RECORDS SHOWN Start Marker

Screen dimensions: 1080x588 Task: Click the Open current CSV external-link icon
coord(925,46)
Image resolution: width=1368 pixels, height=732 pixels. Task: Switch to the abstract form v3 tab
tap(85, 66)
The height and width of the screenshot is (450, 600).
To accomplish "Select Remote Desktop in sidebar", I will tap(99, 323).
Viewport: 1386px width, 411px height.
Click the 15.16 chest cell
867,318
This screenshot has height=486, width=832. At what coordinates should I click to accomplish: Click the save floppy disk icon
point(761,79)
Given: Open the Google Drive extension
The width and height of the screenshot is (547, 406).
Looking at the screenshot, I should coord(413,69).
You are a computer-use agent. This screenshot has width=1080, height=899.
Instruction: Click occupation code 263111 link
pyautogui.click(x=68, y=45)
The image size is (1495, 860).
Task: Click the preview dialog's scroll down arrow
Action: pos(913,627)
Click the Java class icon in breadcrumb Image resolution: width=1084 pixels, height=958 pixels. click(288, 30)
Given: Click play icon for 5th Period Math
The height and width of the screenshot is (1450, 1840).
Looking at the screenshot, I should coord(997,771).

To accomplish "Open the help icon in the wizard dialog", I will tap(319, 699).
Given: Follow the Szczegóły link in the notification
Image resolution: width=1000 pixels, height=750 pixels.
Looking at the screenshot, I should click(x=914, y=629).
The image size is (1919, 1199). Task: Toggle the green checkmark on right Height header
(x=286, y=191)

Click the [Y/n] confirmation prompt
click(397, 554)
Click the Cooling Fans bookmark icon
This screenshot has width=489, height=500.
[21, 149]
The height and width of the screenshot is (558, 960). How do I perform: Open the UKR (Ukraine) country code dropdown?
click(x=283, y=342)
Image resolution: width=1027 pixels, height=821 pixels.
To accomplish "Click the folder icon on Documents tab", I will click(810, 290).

RECORDS SHOWN End Marker

- _DESCRIPTION OF THE TASK_
Print exactly the lines from the one with "The height and width of the screenshot is (1450, 1840)." through the end of the data, inclusive.

- _PROBLEM SOLUTION_
The height and width of the screenshot is (1450, 1840).
Looking at the screenshot, I should coord(997,771).

To accomplish "Open the help icon in the wizard dialog", I will tap(319, 699).
Given: Follow the Szczegóły link in the notification
Image resolution: width=1000 pixels, height=750 pixels.
Looking at the screenshot, I should click(x=914, y=629).
The image size is (1919, 1199). Task: Toggle the green checkmark on right Height header
(x=286, y=191)

Click the [Y/n] confirmation prompt
click(397, 554)
Click the Cooling Fans bookmark icon
This screenshot has width=489, height=500.
[21, 149]
The height and width of the screenshot is (558, 960). How do I perform: Open the UKR (Ukraine) country code dropdown?
click(x=283, y=342)
Image resolution: width=1027 pixels, height=821 pixels.
To accomplish "Click the folder icon on Documents tab", I will click(810, 290).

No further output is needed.